Nano-flower 2,3-naphthalocyanine heterojunction for optoelectronic applications

Abstract

Flower like 2,3-naphthalocyanine (NC) nanostructures thin films was successfully obtained by thermal evaporation technique under certain conditions. The surface morphology of NC thin films was studied by using scanning electron microscopy (SEM). The particle size distribution was recorded using particle size analyzer (PSA) which shows the average grain size of about 34nm. The energy band model was applied to NC films and the type of the optical transitions responsible for optical absorption was found to be direct and has the value of 1.47eV. The AC conductivity and dielectric properties of the films were investigated in the frequency range 50Hz–100kHz and in the temperature range 293–363K. The activation energy for alternating current mechanism decreases with increasing frequency which confirms the hopping conduction as a dominant mechanism.

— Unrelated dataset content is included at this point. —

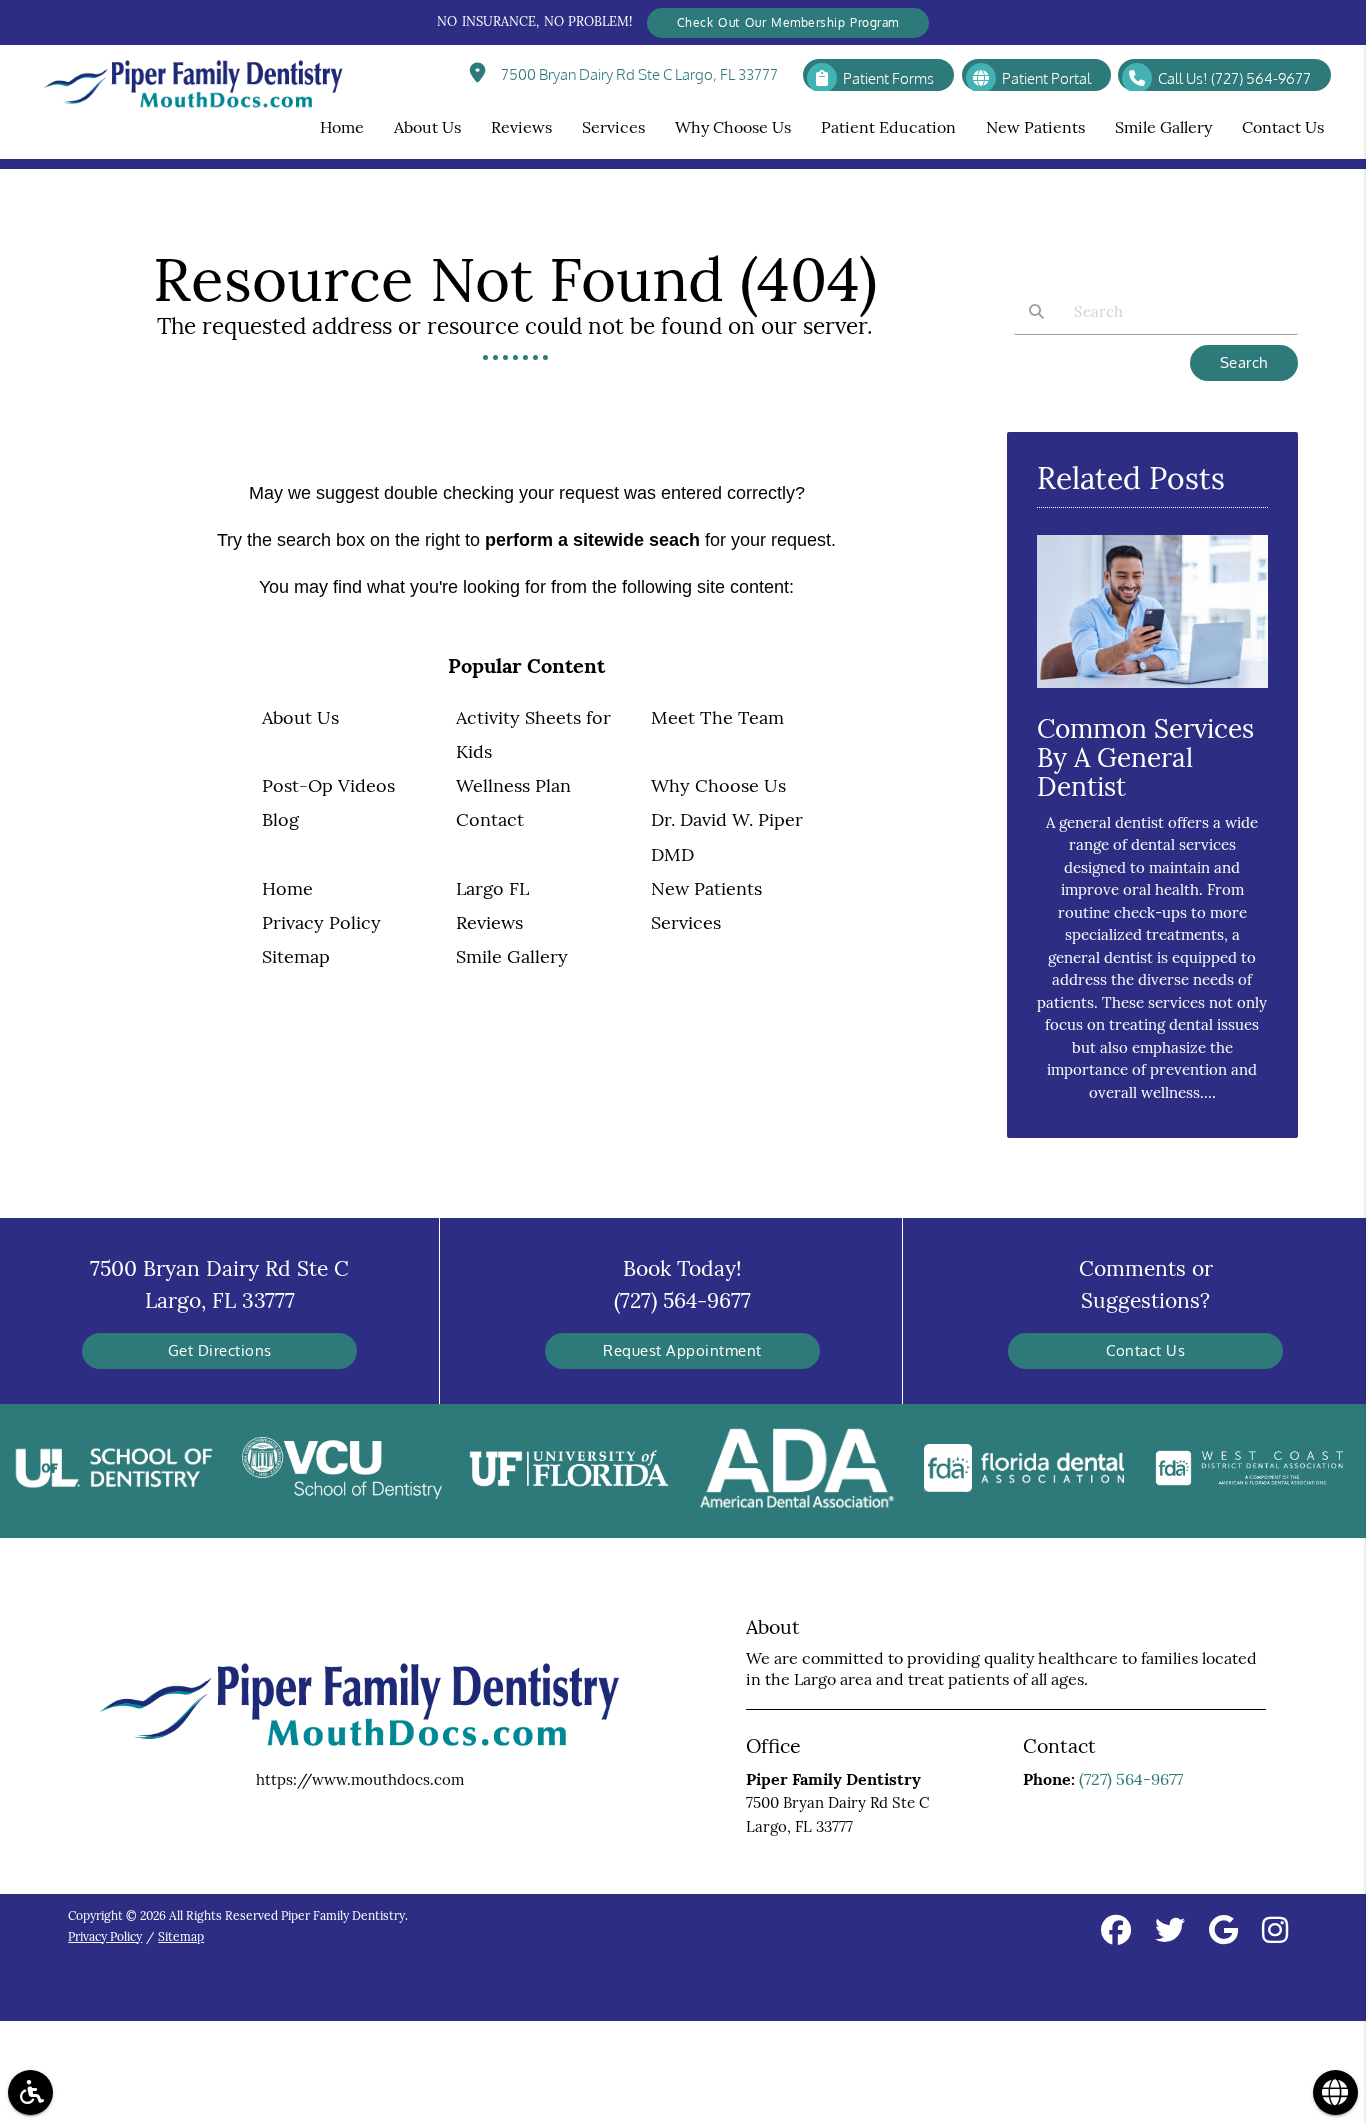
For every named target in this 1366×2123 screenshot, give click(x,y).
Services (686, 922)
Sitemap (296, 956)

The capacitance–frequency characteristics of nano-crystalline NC based heterojunctions were investigated under dark and illumination conditions in the range 3.6–100mW/cm2. The increase in the capacitance of the device is interpreted to the space charge polarization induced by the increasing number of photo-generated carriers. Moreover, the fabricated heterojunctions are more sensitive to light, proposing them as a good candidate as a photodiode and/or capacitance sensor for optoelectronic applications in modern electronic industry.